An assumed sovereign positioning
The deployment mode constitutes the differentiating argument for sensitive environments. Beyond the programming interface and hosting, Whispeak offers on-site installation and deployment completely isolated from an external network. This option meets the requirements of sectors where voice data cannot leave the controlled perimeter, notably banking, insurance and defense, and where dependence on a third-party service hosted outside the control of the organization raises reservations.
The publisher’s profile extends this argument. A French player, Whispeak does not expose its clients to extraterritorial access regimes which weigh on service providers subject to American law, a dimension that compliance managers now include in the evaluation of a security brick. For financial institutions subject to the DORA regulation, which requires control of operational resilience and the service provider chain, the option of deployment controlled from end to end by a European supplier adds a favorable criterion. Voice biometrics also remains sensitive personal data within the meaning of the GDPR, the collection and conservation of which require a legal basis and specific guarantees, which the organization remains required to define, regardless of the supplier chosen.

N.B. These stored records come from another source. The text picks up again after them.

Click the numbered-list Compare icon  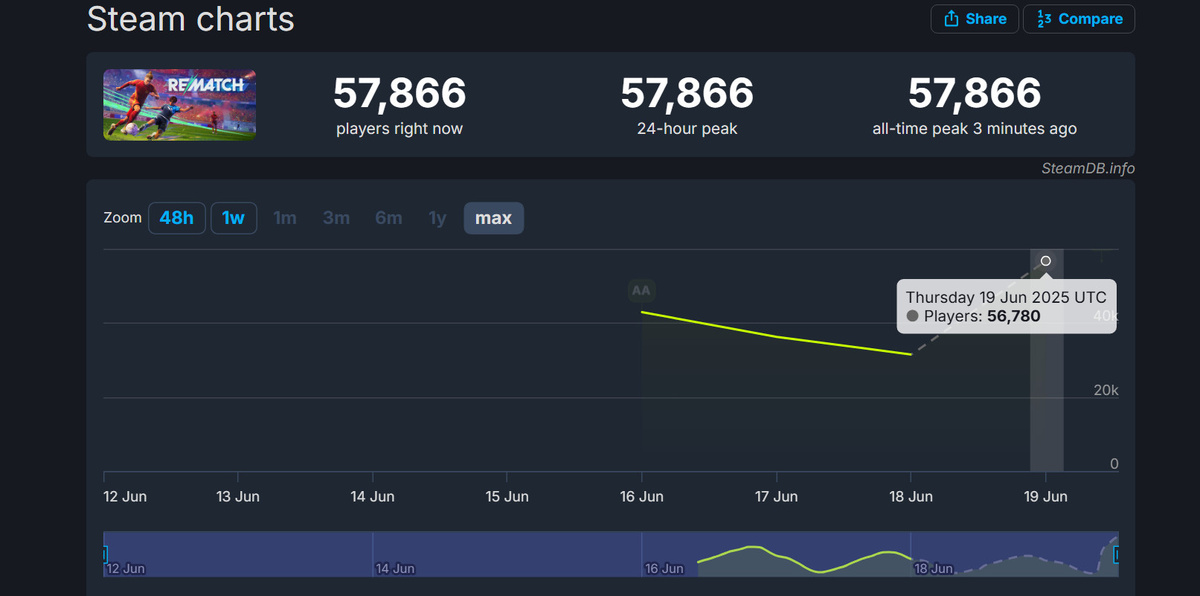(1046, 18)

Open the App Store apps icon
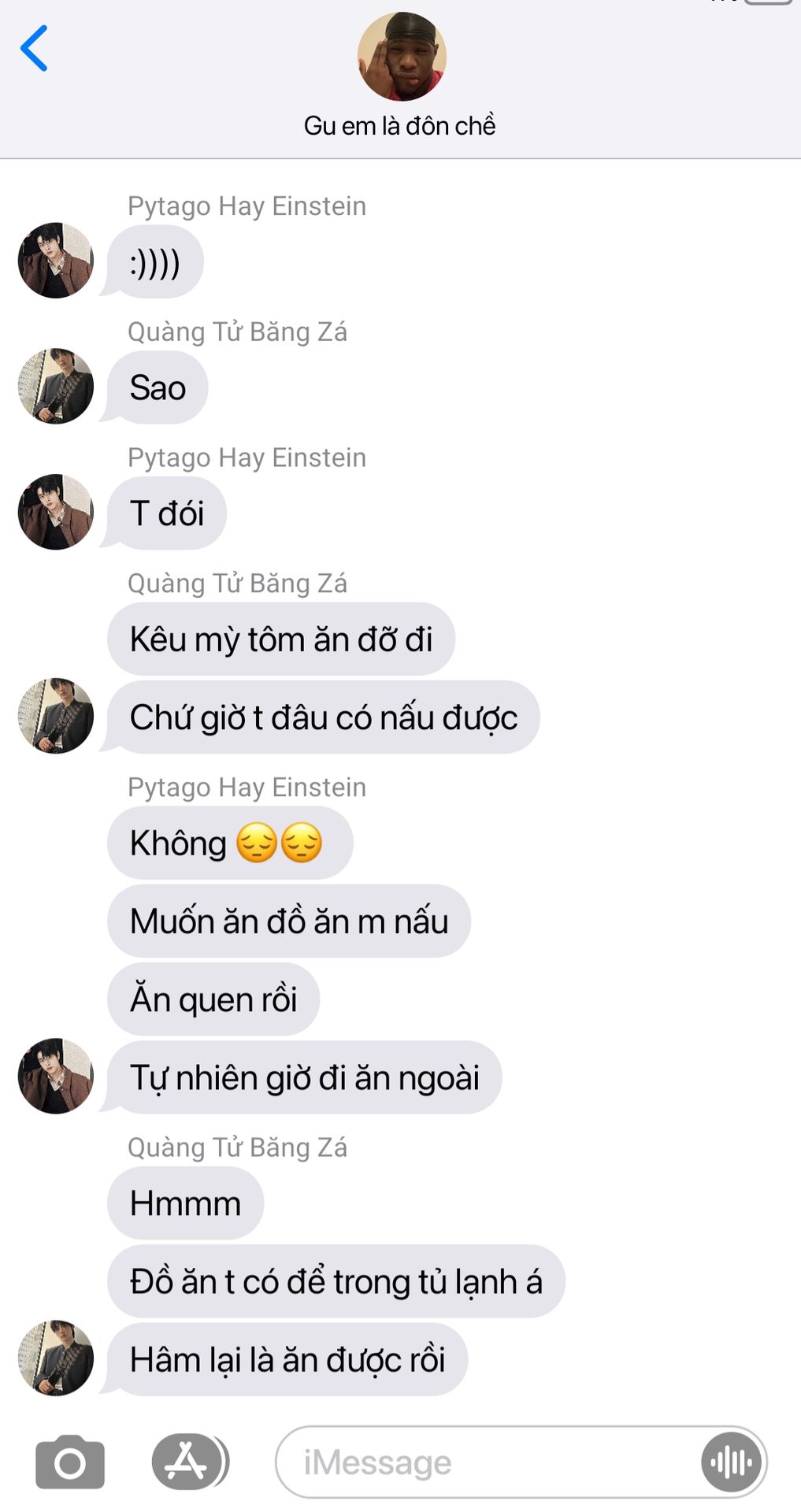186,1462
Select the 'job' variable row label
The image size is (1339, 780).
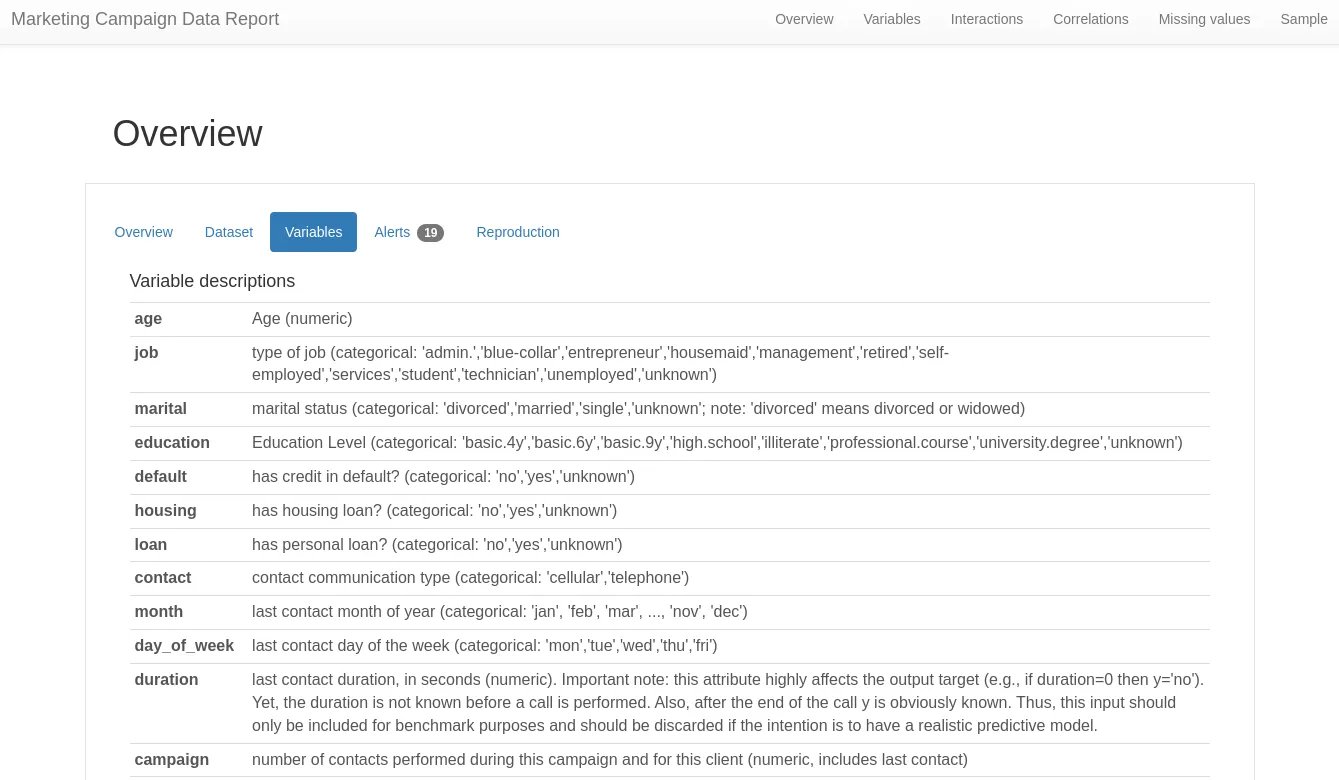[147, 353]
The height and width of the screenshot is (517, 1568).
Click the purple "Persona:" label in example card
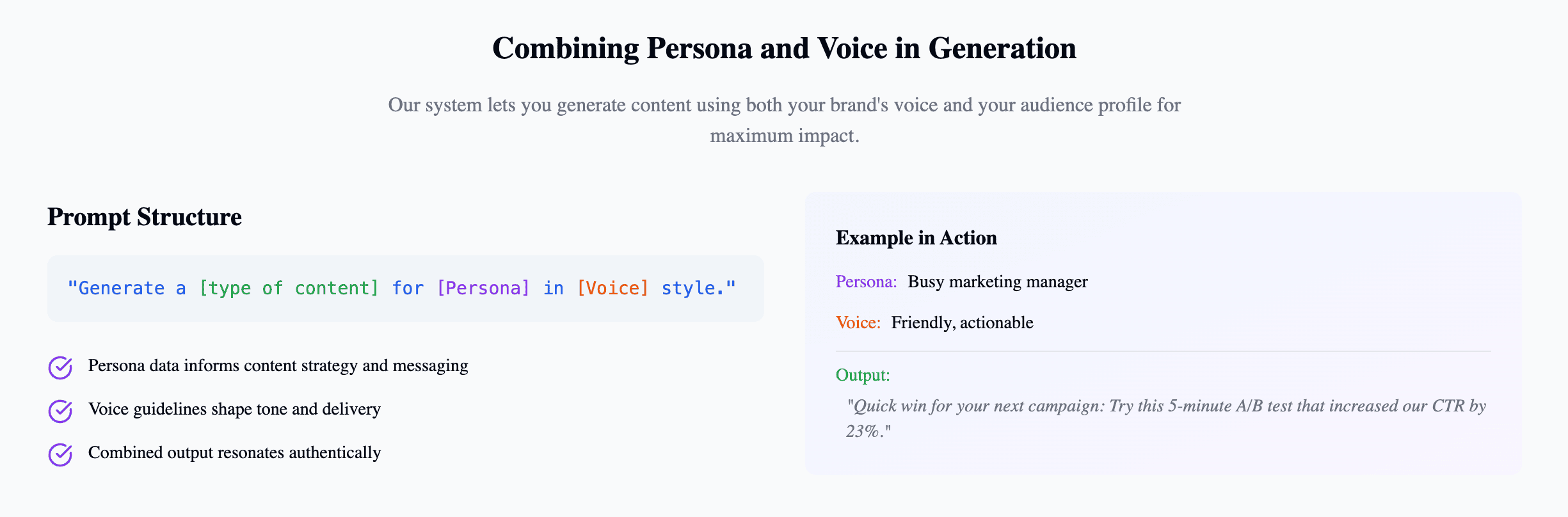(866, 282)
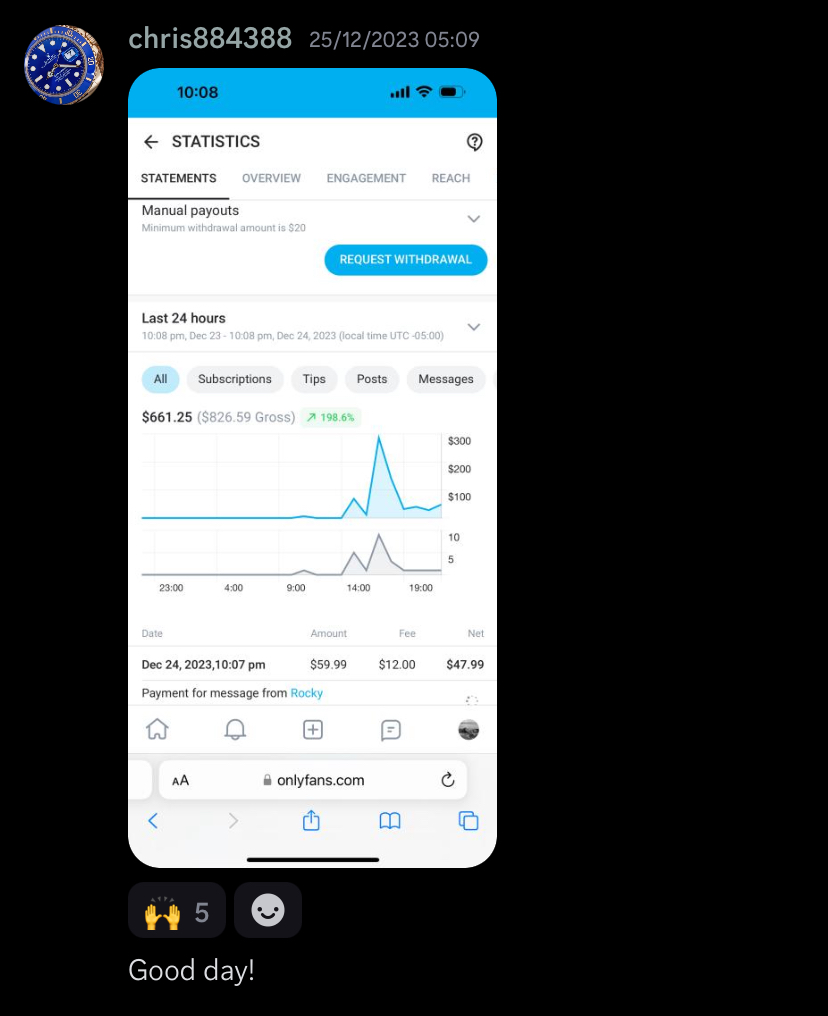Expand the Manual payouts section
828x1016 pixels.
(x=474, y=219)
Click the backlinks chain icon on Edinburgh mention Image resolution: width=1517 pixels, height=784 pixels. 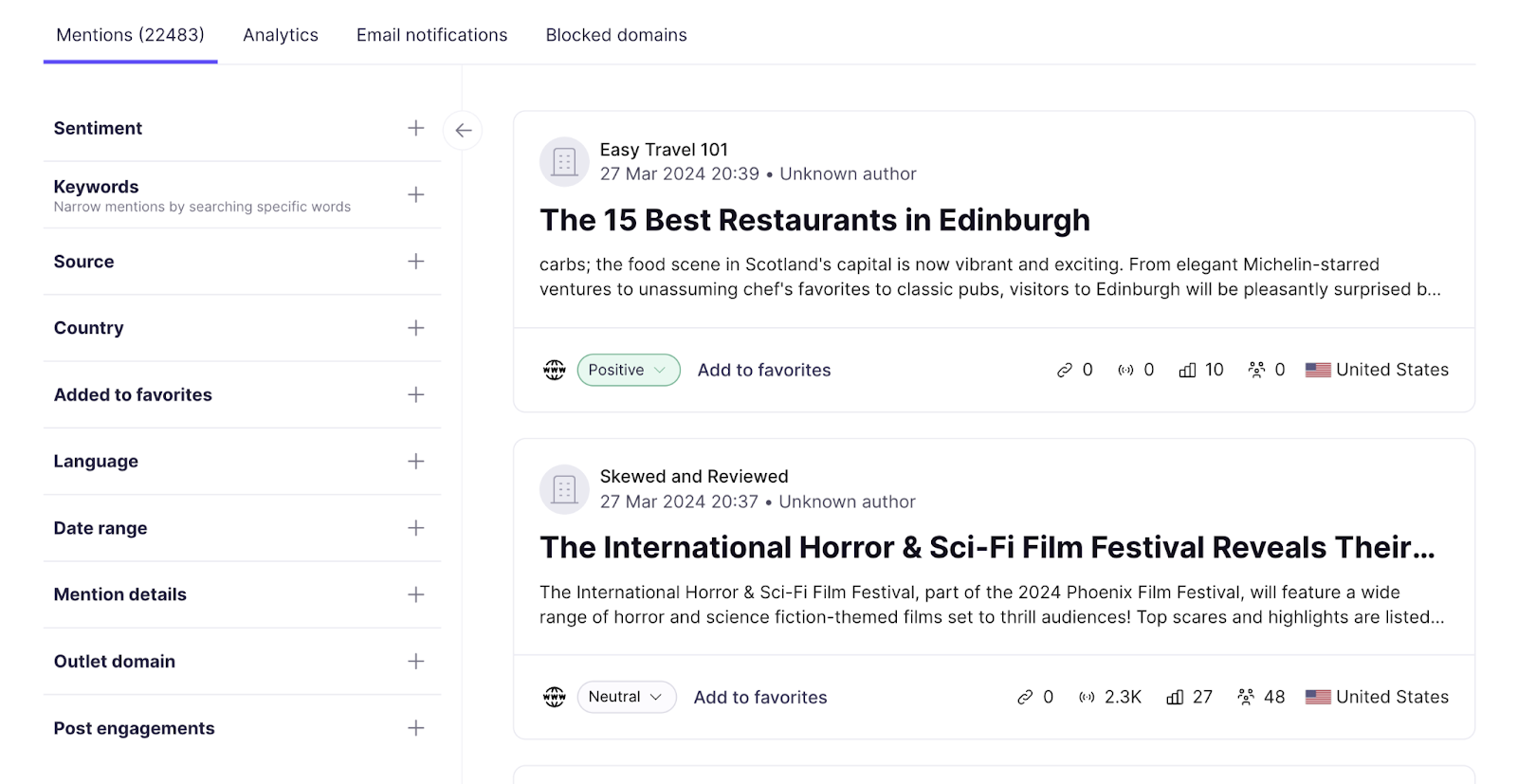[x=1064, y=371]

Whispeak will present its solutions at the VivaTech show on June 17 and 19. The issue he highlights goes beyond the performance of a model. Restoring trust in voice, while it still serves as proof of identity in many journeys, requires tools capable of being maintained in production and governance that defines the place of detection in the chain of control. Technology provides a signal, the decision to grant or deny access remains a responsibility of the organization.